Nie, lizał. Jego język poruszał się sprawnie, za każdym razem przynosząc inne, dotąd nieznane doznanie. Pochłaniał ją w szorstkim dotyku, który zmienił się po ostatniej bitwie z Władcą Cień. Stał się kotkiem, który kochał ją lizać, a Mari nigdy mu tego nie zabraniała...

Na razie miała za dużo ubrań, by wykorzystać pełen potencjał mężczyzny, ale nie na długo.

Adrien rzucił ją na łóżko. Odbiła się od niego i wbiła wściekłe spojrzenie w ukochanego, który sprawnie zdjął koszulę. Zagwizdała. Żadnych ćwiczeń na siłowni, zwyczajne treningi w domu i bycie superbohaterem, któremu w zestawie do mocy dorzucanego sześciopak.
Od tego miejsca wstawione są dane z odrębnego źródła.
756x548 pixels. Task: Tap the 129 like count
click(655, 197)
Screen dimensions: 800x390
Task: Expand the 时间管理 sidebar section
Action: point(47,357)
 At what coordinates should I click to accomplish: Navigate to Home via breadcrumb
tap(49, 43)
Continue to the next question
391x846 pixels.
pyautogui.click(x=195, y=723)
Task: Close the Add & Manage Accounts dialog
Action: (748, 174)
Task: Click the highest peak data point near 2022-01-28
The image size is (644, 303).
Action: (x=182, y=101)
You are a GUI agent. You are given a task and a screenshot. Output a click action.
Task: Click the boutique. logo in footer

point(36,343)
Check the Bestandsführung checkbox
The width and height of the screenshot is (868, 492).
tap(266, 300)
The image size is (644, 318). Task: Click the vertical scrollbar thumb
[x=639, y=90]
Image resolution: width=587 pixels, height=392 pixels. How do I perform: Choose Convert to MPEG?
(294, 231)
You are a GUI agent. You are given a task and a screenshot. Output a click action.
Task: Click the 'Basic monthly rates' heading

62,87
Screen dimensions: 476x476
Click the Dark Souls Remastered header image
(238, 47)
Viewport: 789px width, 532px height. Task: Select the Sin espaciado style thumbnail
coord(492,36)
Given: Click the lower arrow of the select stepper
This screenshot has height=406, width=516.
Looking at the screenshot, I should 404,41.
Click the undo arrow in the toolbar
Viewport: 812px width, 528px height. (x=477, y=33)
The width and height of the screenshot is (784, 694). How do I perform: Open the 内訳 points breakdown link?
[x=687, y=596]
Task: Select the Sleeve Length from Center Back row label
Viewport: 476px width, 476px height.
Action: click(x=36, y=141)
Podniosła się, złapała Adriena w nadgarstku i przyciągnęła do siebie, jako pierwsza wsysając się w jego szyję.

— Nie, nie, nie! — wrzasnął, ale za późno.

Odsunęła usta, oblizując ponętnie wargi.

— Nie będzie rozbieranej sesji zdjęciowej — wyszeptała, przejeżdżając palcem po miejscu, na którym wkrótce wyjdzie śliczna, okrągła malinka.

— Nie mogłaś poczekać? — oburzył się sztucznie. Nabijał się z niej zawsze i zawsze to kochała.

Objęła Adriena i ucałowała go grzecznie w usta, potem jeszcze raz cmoknęła.

Nie wytrzymał.

Przewrócił Marienette na plecy i włożył obie dłonie pod jej bluzkę. Zdjął ją sprawnie, po czym rzucił na podłogę.

— Uważaj, to Gucci — zażartowała.

— Uff — odetchnął złośliwie z ulgą. — Bałem się, że to marka Agreste.

Uśmiechnęła się szeroko. Adrien musnął wargami jej brzuch, podniósł się wyżej, chwycił w zęby biustonosz i pociągnął go.

Marinette wygięła plecy. Sięgnęła do zapięcia, rozpinając bieliznę — strzeliła w stronę policzka Adriena. W porę puścił dziewczynę, nim rozcięło mu twarz.

— Dobrze, że żaden ze złoczyńców nie walczył bielizną. Przegralibyśmy okrutnie...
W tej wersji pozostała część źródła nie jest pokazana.